:: Text section ::
============

DAMON LINKER SEPTEMBER 10, 2009

Norman on Norman (As Usual)

So Norman Podhoretz has written a book, briefly excerpted in Thursday’s Wall Street Journal, in which he poses the age-old question (in the book’s title) Why Are Jews Liberals? Good question. And a deeply personal one for Podhoretz. You see, as one of the original neoconservatives, he moved right four decades ago and has grown rather lonely during his time hanging out with Gentile Republicans. He’s been waiting for the company of his fellow Jews—for vindication of his rightward lurch, for a sign that he was ahead of his time rather than a quirky anomaly. Surely the rest of American Jewry would eventually come to the same conclusions he did and begin voting in the same way. But it hasn’t happened. Not with Reagan. Or Bush I. Or Dole. Or Bush II. Or McCain. Nope, Jews remain liberals, and Norman remains lonely, waiting, “hoping again hope” that despite having given Barack Obama 78 percent of their votes in 2008, American Jews will turn against him and “the political creed he so perfectly personifies and to which they have for so long been so misguidedly loyal.”

Maybe, but I wouldn’t bet on it. I mean, it’s not as if Podhoretz has presented a compelling case in favor of such a development. On the contrary, his argument (at least as summarized in the Journal) amounts to the claim that among Jews liberalism has “for all practical purposes superseded Judaism and become a religion in its own right.” But this is just lazily circular. Why are Jews liberals? Because they really, really believe in liberalism, you know, like people believe in religion. Okay, but why is that, exactly? Norman hasn’t a clue because he can’t manage to enter imaginatively into the mind of his fellow Jews. Liberalism, for him, can be reduced to hatred of the United States and hatred of Israel, and Jews should love America and love Israel. So how could Jews possibly be liberal? The only explanation is collective self-delusion. You know, like people who believe in religion. (What will Norman’s allies on the religious right say about this insinuation that religion is an unquestionable dogma that obscures our view of reality? But I digress. . . .)

============

:: Information shown ::
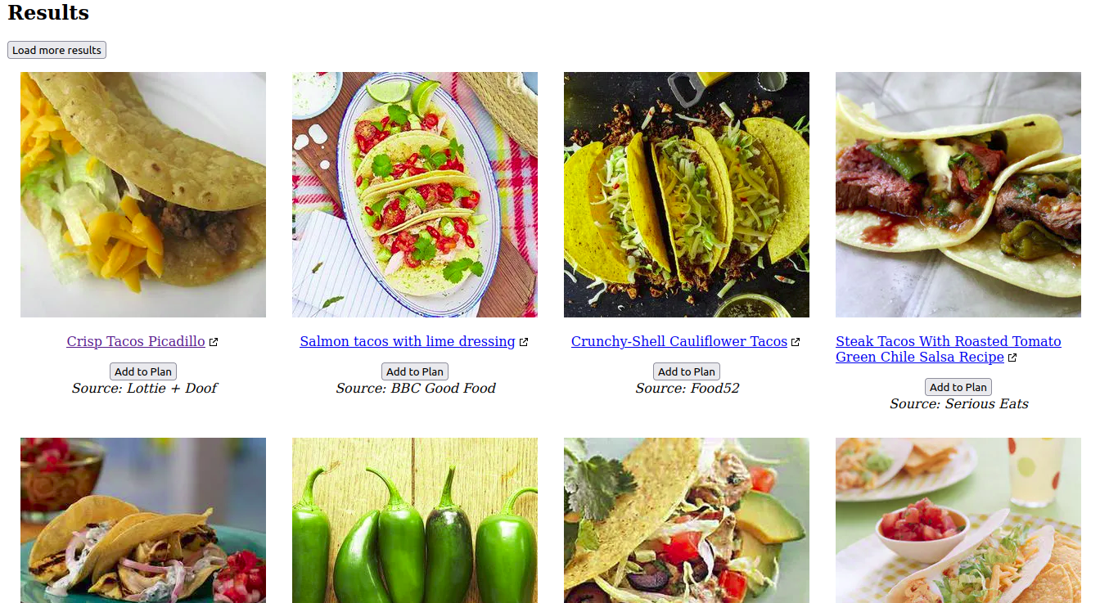This screenshot has width=1100, height=603.
Task: Click external link icon beside Steak Tacos recipe
Action: [x=1012, y=358]
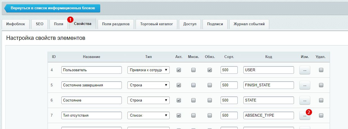348x129 pixels.
Task: Open edit ellipsis for FINISH_STATE property
Action: (305, 85)
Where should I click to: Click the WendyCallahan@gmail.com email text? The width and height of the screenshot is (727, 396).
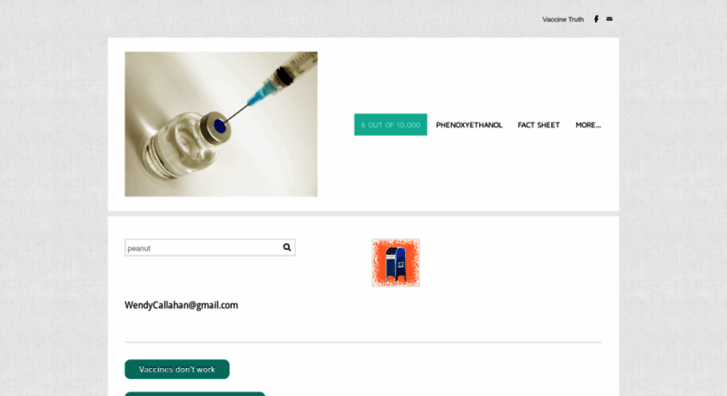coord(182,305)

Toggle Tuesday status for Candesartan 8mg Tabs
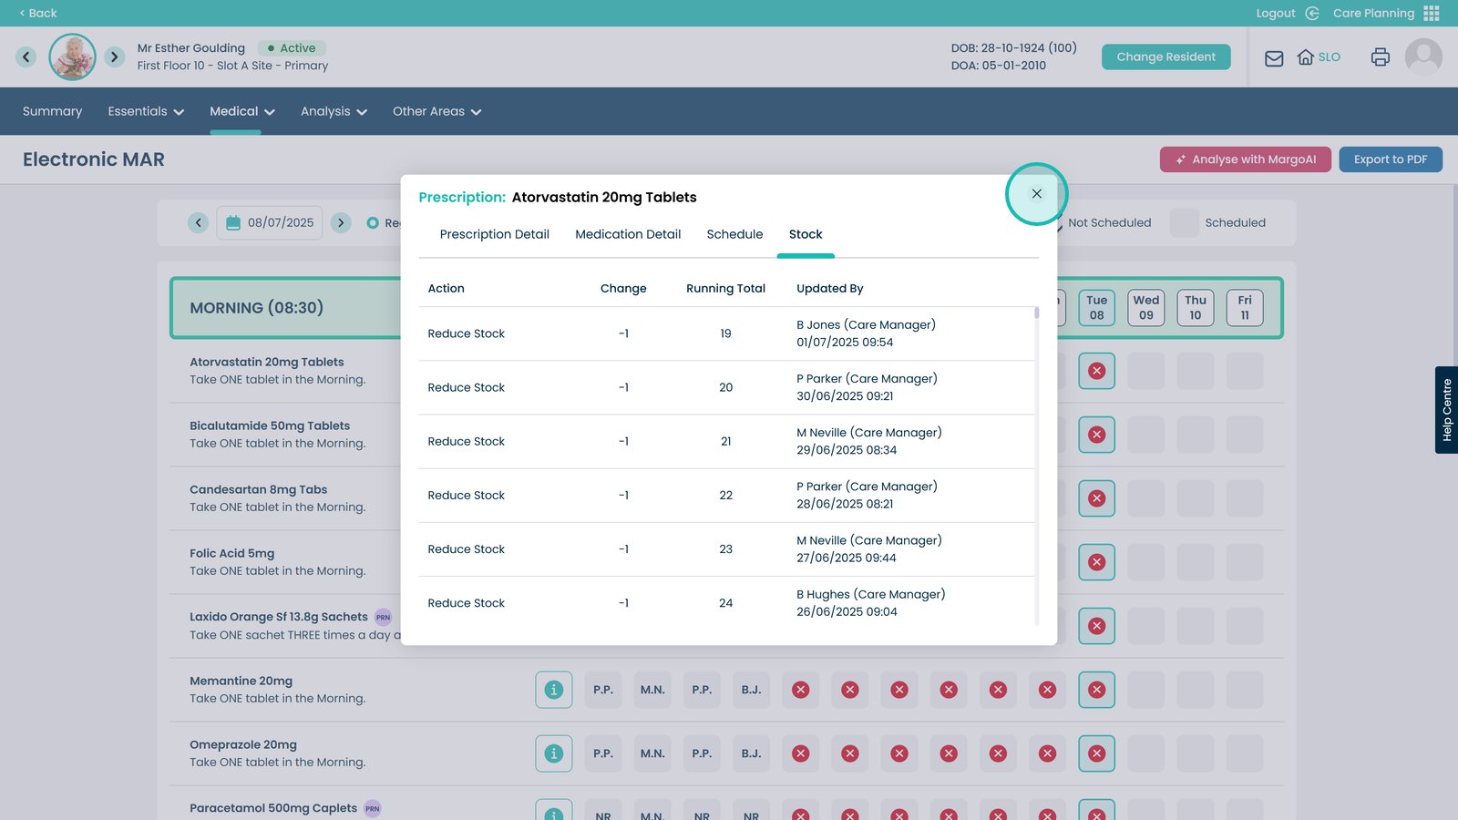pyautogui.click(x=1096, y=498)
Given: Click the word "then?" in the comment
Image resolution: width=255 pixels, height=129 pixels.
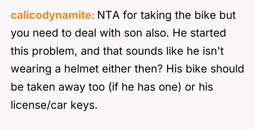Looking at the screenshot, I should tap(148, 69).
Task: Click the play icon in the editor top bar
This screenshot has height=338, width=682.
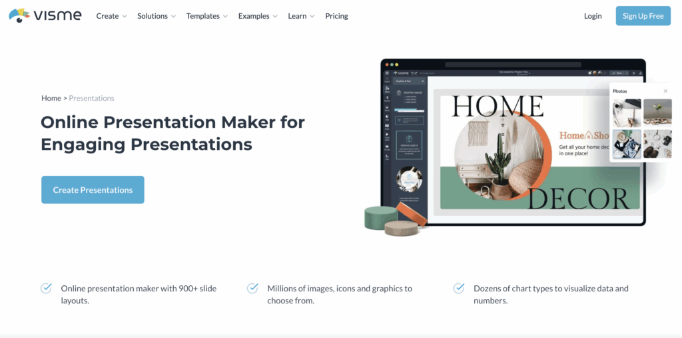Action: (633, 72)
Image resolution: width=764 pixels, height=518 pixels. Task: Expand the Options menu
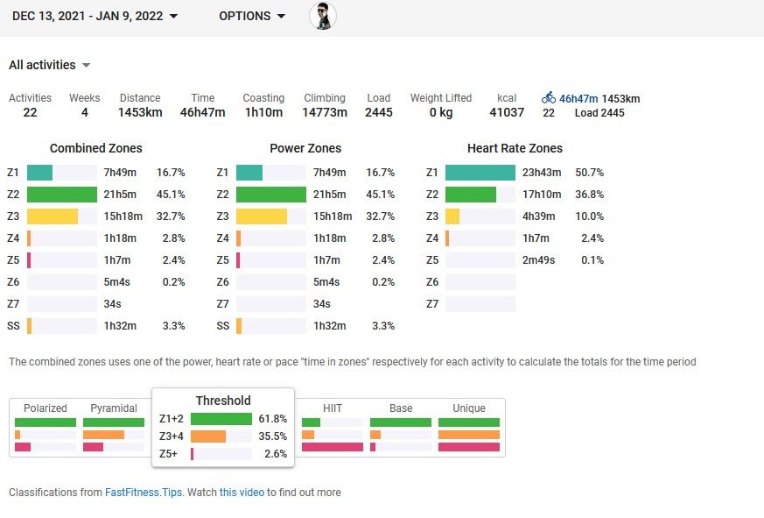pos(252,16)
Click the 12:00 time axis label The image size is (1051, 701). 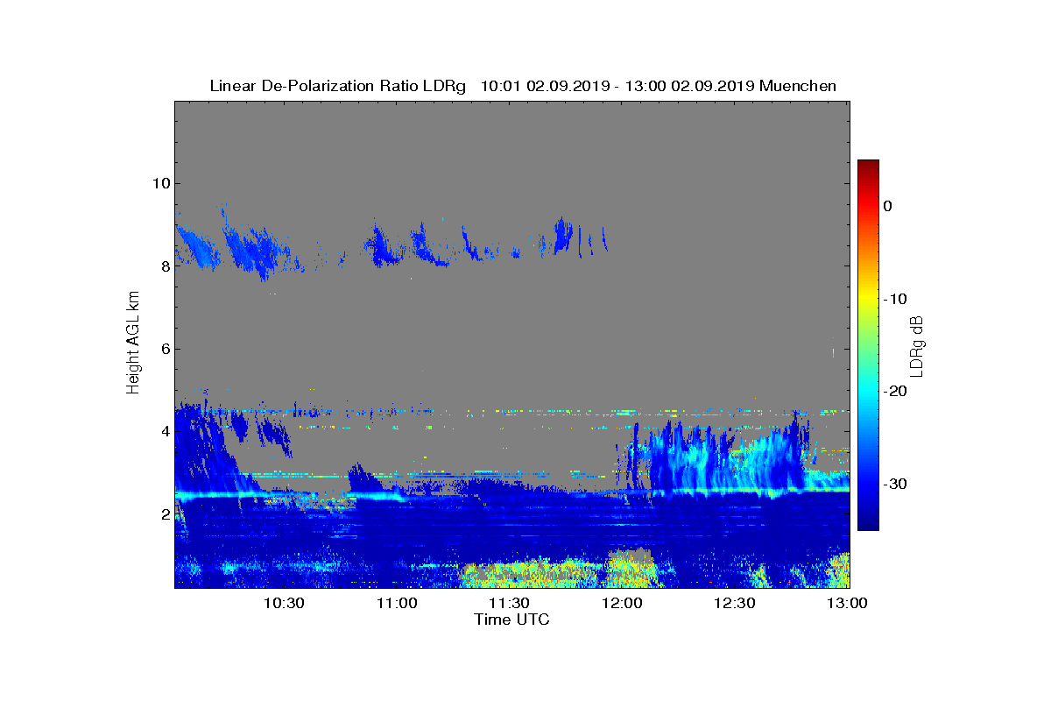(x=622, y=603)
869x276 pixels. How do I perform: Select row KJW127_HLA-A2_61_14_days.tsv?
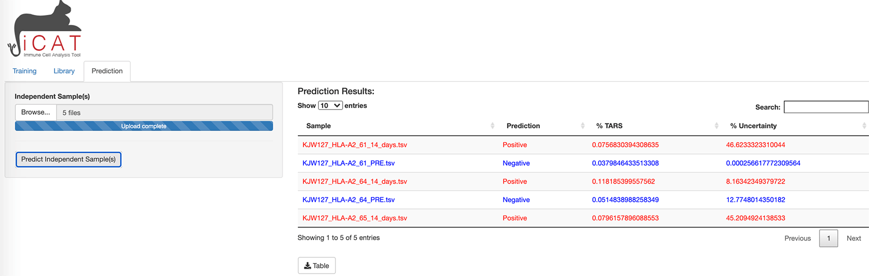pos(355,145)
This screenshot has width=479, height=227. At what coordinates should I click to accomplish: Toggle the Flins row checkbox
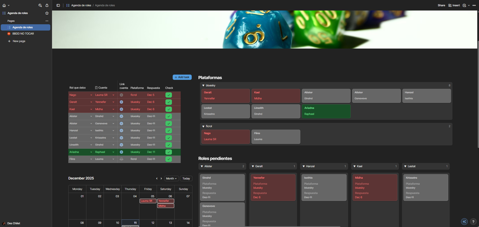(168, 159)
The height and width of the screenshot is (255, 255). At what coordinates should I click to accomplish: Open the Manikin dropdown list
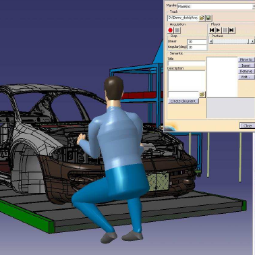point(254,7)
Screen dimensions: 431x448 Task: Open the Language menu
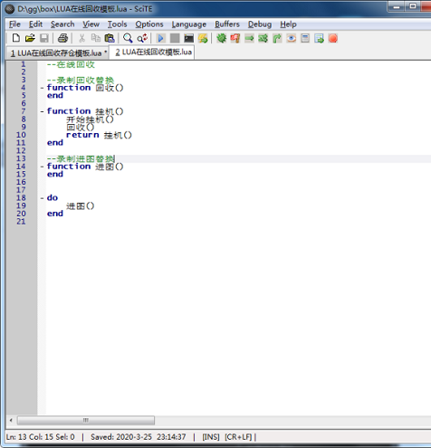189,24
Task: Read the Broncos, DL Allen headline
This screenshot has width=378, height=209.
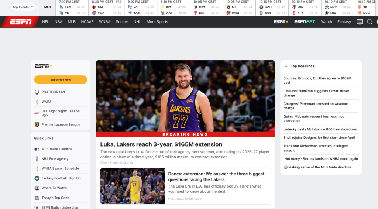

============

:: Assignment ::
Copy out the whole post "Norman on Norman (As Usual)" word for word, from the byline through the last line. The records stand apart from the text and have nothing to do with it.

:: Answer section ::
DAMON LINKER SEPTEMBER 10, 2009

Norman on Norman (As Usual)

So Norman Podhoretz has written a book, briefly excerpted in Thursday’s Wall Street Journal, in which he poses the age-old question (in the book’s title) Why Are Jews Liberals? Good question. And a deeply personal one for Podhoretz. You see, as one of the original neoconservatives, he moved right four decades ago and has grown rather lonely during his time hanging out with Gentile Republicans. He’s been waiting for the company of his fellow Jews—for vindication of his rightward lurch, for a sign that he was ahead of his time rather than a quirky anomaly. Surely the rest of American Jewry would eventually come to the same conclusions he did and begin voting in the same way. But it hasn’t happened. Not with Reagan. Or Bush I. Or Dole. Or Bush II. Or McCain. Nope, Jews remain liberals, and Norman remains lonely, waiting, “hoping again hope” that despite having given Barack Obama 78 percent of their votes in 2008, American Jews will turn against him and “the political creed he so perfectly personifies and to which they have for so long been so misguidedly loyal.”

Maybe, but I wouldn’t bet on it. I mean, it’s not as if Podhoretz has presented a compelling case in favor of such a development. On the contrary, his argument (at least as summarized in the Journal) amounts to the claim that among Jews liberalism has “for all practical purposes superseded Judaism and become a religion in its own right.” But this is just lazily circular. Why are Jews liberals? Because they really, really believe in liberalism, you know, like people believe in religion. Okay, but why is that, exactly? Norman hasn’t a clue because he can’t manage to enter imaginatively into the mind of his fellow Jews. Liberalism, for him, can be reduced to hatred of the United States and hatred of Israel, and Jews should love America and love Israel. So how could Jews possibly be liberal? The only explanation is collective self-delusion. You know, like people who believe in religion. (What will Norman’s allies on the religious right say about this insinuation that religion is an unquestionable dogma that obscures our view of reality? But I digress. . . .)